**Task item**: Every record below is to be restated word for word.

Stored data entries
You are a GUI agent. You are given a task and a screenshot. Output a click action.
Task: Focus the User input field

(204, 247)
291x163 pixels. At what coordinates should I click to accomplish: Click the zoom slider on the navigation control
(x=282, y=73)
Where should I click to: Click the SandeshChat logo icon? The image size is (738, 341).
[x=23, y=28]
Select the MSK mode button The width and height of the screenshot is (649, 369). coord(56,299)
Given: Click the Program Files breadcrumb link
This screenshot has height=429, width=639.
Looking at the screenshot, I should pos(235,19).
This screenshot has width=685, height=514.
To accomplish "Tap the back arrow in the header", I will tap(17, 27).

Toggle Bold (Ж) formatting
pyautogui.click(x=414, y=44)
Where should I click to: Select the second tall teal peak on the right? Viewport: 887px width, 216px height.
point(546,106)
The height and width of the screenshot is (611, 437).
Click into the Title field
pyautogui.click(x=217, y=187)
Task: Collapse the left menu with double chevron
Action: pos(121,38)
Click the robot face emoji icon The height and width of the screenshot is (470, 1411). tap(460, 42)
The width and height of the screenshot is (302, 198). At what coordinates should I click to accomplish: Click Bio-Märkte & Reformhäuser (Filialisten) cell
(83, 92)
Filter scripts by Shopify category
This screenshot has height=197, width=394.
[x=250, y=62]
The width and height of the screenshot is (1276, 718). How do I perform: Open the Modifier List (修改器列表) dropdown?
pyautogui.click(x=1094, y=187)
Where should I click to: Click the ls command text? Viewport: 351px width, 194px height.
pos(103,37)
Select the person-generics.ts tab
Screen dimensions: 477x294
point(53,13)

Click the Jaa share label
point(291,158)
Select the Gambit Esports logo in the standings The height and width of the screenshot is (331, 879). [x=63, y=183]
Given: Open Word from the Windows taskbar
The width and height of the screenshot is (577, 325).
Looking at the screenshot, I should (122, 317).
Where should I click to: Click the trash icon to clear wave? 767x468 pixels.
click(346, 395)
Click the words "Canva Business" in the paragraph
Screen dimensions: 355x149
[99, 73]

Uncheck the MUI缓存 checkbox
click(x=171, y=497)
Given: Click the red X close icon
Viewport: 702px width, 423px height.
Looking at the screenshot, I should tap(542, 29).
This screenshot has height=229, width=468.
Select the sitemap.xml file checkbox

**Your response**:
You are a GUI agent. You are given a task and a screenshot. Output a click action.
Task: Focus the User input field

(204, 247)
291x163 pixels. At what coordinates should I click to accomplish: Click the zoom slider on the navigation control
(x=282, y=73)
Where should I click to: Click the SandeshChat logo icon? The image size is (738, 341).
[x=23, y=28]
Select the MSK mode button The width and height of the screenshot is (649, 369). coord(56,299)
Given: Click the Program Files breadcrumb link
This screenshot has height=429, width=639.
Looking at the screenshot, I should pos(235,19).
This screenshot has width=685, height=514.
To accomplish "Tap the back arrow in the header", I will tap(17, 27).

Toggle Bold (Ж) formatting
pyautogui.click(x=414, y=44)
Where should I click to: Select the second tall teal peak on the right? Viewport: 887px width, 216px height.
point(546,106)
The height and width of the screenshot is (611, 437).
Click into the Title field
pyautogui.click(x=217, y=187)
Task: Collapse the left menu with double chevron
Action: pos(121,38)
Click the robot face emoji icon The height and width of the screenshot is (470, 1411). tap(460, 42)
The width and height of the screenshot is (302, 198). At what coordinates should I click to accomplish: Click Bio-Märkte & Reformhäuser (Filialisten) cell
(83, 92)
Filter scripts by Shopify category
This screenshot has height=197, width=394.
[x=250, y=62]
The width and height of the screenshot is (1276, 718). How do I perform: Open the Modifier List (修改器列表) dropdown?
pyautogui.click(x=1094, y=187)
Where should I click to: Click the ls command text? Viewport: 351px width, 194px height.
pos(103,37)
Select the person-generics.ts tab
Screen dimensions: 477x294
point(53,13)

Click the Jaa share label
point(291,158)
Select the Gambit Esports logo in the standings The height and width of the screenshot is (331, 879). [x=63, y=183]
Given: Open Word from the Windows taskbar
The width and height of the screenshot is (577, 325).
Looking at the screenshot, I should (122, 317).
Where should I click to: Click the trash icon to clear wave? 767x468 pixels.
click(346, 395)
Click the words "Canva Business" in the paragraph
Screen dimensions: 355x149
[99, 73]

Uncheck the MUI缓存 checkbox
click(x=171, y=497)
Given: Click the red X close icon
Viewport: 702px width, 423px height.
Looking at the screenshot, I should tap(542, 29).
This screenshot has height=229, width=468.
Select the sitemap.xml file checkbox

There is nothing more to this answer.